Geremek ha ricordato di provenire da quel paese, dove il movimento contro il totalitarismo ha avuto le sue radici e ha avviato un processo che ha condotto la Polonia all’indipendenza e alla libertà e l’Europa all’unificazione. Uno dei grandi momenti di gioia in questa battaglia per la libertà è stato quando i polacchi non si sono sentiti soli, ma sapevano di contare sul sostegno degli altri europei. Ha poi affermato di avere sempre sognato un’Europa di solidarietà, rilevando che sono stati appunto i polacchi a introdurre questa espressione nel vocabolario politico e che l’istituzione di quell’Europa solidale e giusta è proprio questo Parlamento, che deve essere un luogo di dibattito dell’Europa finalmente riunificata, del dibattito strategico sul futuro dell’Europa, un luogo dove tutte le famiglie politiche (gli euroentusiasti, gli euroscettici, gli eurorealisti) possano discutere e incontrarsi creando la comunità degli Stati, delle nazioni e dei cittadini, poiché le nazioni sono la ricchezza dell’Unione. Solo se sapremo imparare a vivere insieme, saremo in condizioni di svolgere il nostro ruolo. 
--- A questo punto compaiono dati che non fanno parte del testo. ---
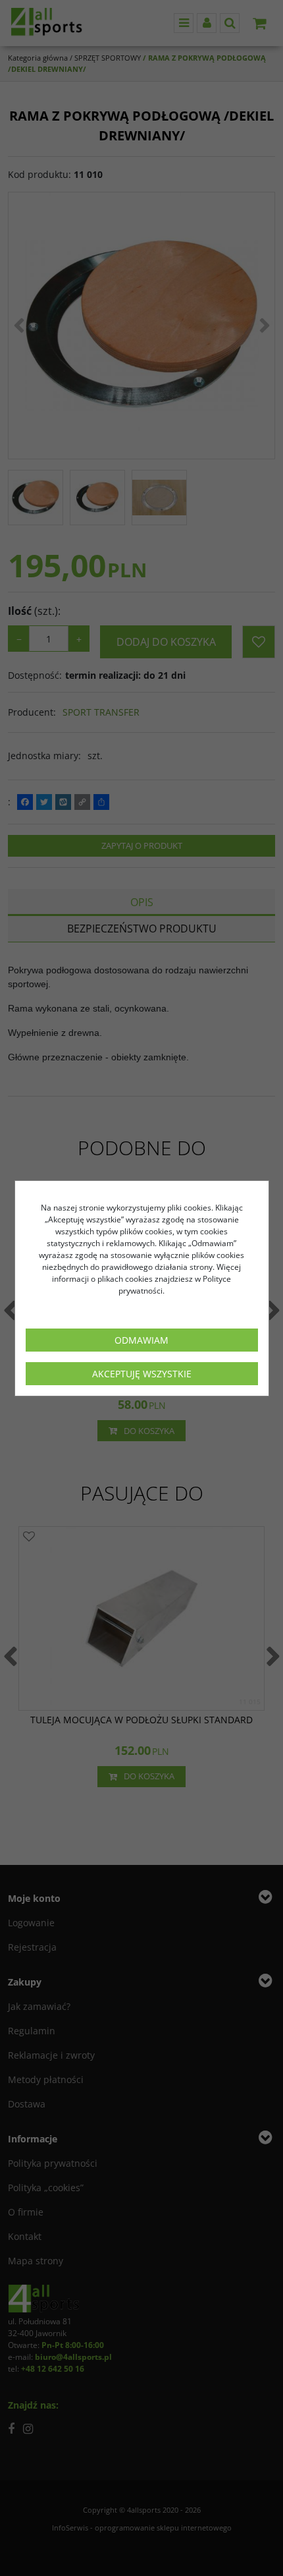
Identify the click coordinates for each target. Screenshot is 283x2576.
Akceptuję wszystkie (142, 1373)
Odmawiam (141, 1340)
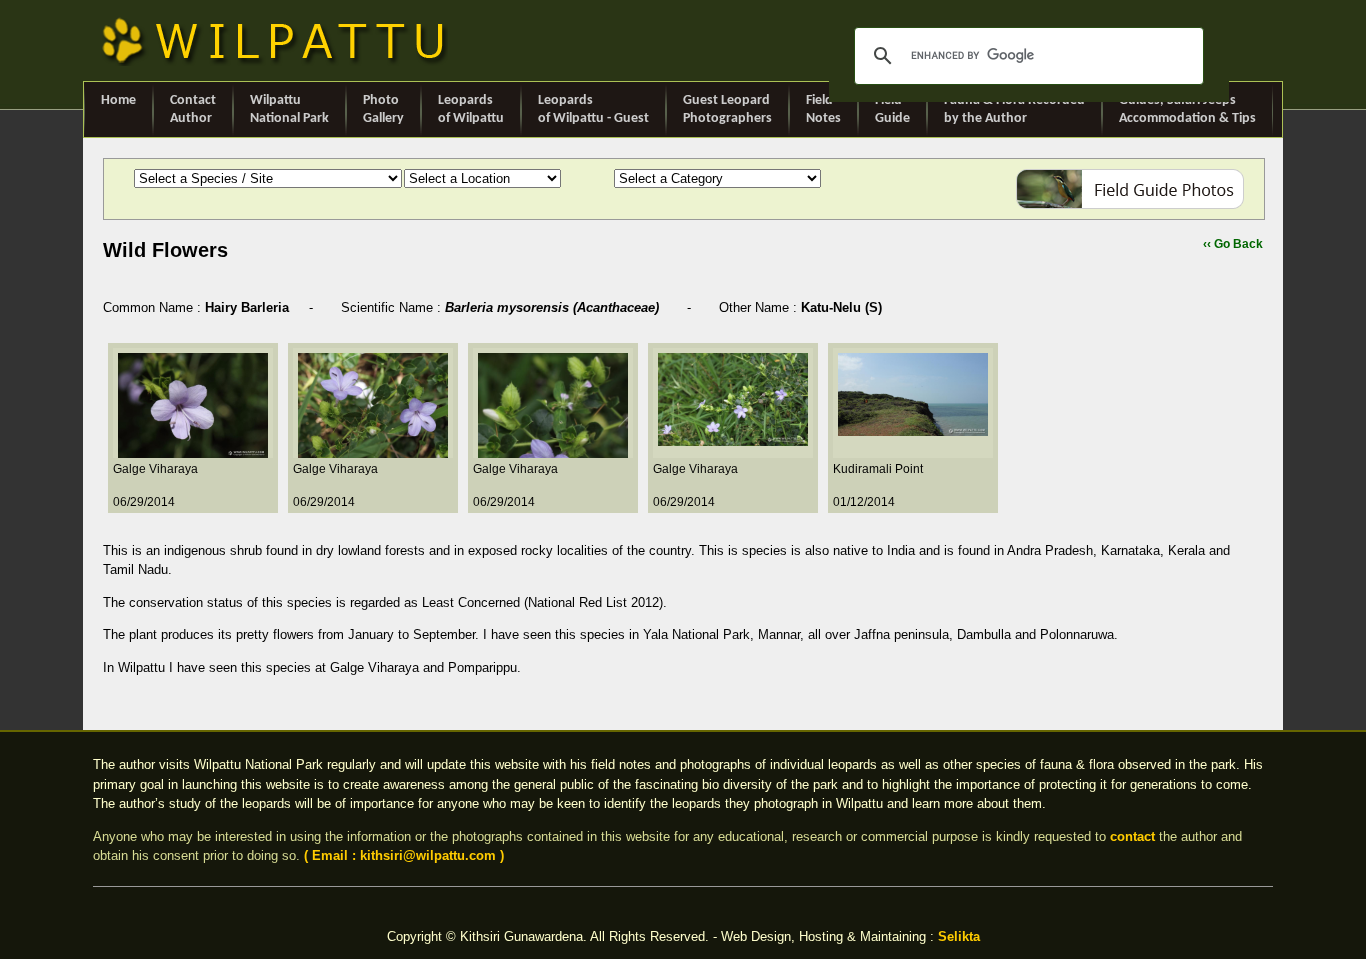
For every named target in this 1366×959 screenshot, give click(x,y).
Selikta (959, 936)
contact (1132, 836)
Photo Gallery (383, 109)
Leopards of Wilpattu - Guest (593, 109)
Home (118, 100)
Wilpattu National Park (289, 109)
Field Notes (823, 109)
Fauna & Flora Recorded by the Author (1014, 109)
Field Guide (892, 109)
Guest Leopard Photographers (727, 109)
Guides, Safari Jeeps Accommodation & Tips (1187, 109)
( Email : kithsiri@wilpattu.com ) (404, 855)
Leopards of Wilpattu (471, 109)
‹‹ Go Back (1233, 244)
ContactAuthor (193, 109)
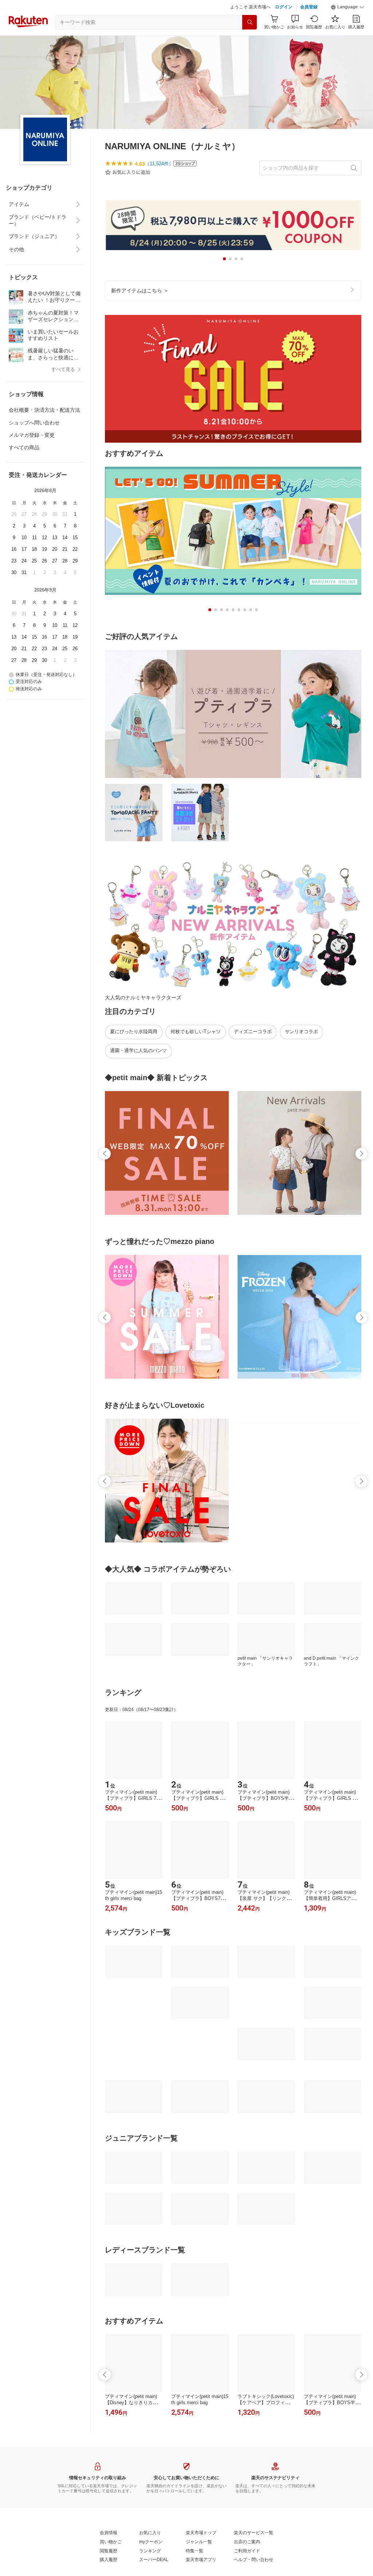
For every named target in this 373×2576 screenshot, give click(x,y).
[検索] (249, 40)
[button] (347, 25)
All’esito della votazione, il commento di Geremek è stato eloquente: “partecipavo per vincere, comunque non ho l’impressione di aver perso”. La sua candidatura ha avuto infatti un riflesso positivo nei media europei. Commenti favorevoli alla Polonia sono apparsi su diversi giornali e più marcatamente sul francese “Le Monde” e su “Le Soir” di Bruxelles. Geremek ha anche rilevato che quei polacchi che hanno seguito la sessione di Strasburgo in televisione, l’hanno guardata con un certo orgoglio; ma ora è importante cancellare la sensazione che il Parlamento europeo sia manipolato da due grandi partiti (egli in verità, subito dopo la votazione aveva criticato l’elezione di Borrell come accordo “del comitato centrale con l’ufficio politico”, precisando poi di essersi lasciato andare troppo). Comunque, ha detto Geremek non senza amarezza, il voto non mi aiuterà per convincere che la cosa più importante sia l’interesse europeo. Pur tuttavia l’esito della votazione ha dimostrato che in Europa, malgrado tutto, la Polonia è trattata con rispetto e che la nostra voce viene presa in considerazione. Anche se un risultato diverso, secondo il leader liberal-democratico polacco, sarebbe stato un segno di grande speranza in tutta l’Europa Centro-orientale “poiché noi veniamo all’Unione con un’enorme speranza, forse anche troppo grande”. Nel futuro immediato Geremek non accetterà incarichi a Strasburgo. Nella sua veste di semplice europarlamentare cercherà di convincere i suoi connazionali che l’interesse della Polonia corrisponde a quello europeo. Ma soprattutto intende lottare affinché l’egoismo dei grandi paesi non prenda il sopravvento.